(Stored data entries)
────────

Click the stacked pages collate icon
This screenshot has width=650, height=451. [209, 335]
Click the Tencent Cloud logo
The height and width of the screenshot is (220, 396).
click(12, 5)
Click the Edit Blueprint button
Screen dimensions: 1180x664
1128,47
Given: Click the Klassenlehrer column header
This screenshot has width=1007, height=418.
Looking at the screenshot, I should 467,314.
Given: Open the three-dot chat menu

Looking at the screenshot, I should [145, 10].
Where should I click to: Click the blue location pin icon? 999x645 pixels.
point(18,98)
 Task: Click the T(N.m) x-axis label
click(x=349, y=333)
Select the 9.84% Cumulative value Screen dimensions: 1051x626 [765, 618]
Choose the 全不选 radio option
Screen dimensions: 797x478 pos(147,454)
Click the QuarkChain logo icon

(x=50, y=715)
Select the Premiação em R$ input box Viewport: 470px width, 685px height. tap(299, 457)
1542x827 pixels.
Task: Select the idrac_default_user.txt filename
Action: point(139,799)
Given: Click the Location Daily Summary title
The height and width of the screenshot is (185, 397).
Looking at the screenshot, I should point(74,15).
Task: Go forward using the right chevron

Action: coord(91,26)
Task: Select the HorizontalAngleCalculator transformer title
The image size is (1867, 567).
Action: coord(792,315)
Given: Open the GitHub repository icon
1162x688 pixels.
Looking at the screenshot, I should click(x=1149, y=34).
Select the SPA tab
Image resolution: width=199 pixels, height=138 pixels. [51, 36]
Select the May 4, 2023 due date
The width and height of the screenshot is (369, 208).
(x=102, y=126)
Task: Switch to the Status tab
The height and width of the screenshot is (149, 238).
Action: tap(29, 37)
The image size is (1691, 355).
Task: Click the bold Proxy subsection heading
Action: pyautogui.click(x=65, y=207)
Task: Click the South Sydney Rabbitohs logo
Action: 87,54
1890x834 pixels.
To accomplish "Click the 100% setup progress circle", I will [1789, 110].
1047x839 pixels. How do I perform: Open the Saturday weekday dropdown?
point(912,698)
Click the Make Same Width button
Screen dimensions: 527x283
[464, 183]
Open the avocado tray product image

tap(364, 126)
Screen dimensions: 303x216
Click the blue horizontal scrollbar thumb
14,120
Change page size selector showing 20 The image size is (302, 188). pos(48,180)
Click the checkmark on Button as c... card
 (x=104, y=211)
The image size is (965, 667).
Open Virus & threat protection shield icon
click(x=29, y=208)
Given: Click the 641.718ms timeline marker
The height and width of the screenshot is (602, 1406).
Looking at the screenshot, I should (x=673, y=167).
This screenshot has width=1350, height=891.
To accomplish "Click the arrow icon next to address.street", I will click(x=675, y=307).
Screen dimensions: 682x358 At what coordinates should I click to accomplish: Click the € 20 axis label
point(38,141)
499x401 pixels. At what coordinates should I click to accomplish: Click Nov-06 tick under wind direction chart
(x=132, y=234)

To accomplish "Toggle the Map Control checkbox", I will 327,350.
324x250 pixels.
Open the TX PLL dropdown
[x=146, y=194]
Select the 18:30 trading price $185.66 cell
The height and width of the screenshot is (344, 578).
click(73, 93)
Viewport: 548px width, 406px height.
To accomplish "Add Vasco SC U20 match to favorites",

────────

#### What the exercise asks:
Count how many lines in the entries hold "will" and reply with that number alone.

#### Solution:
3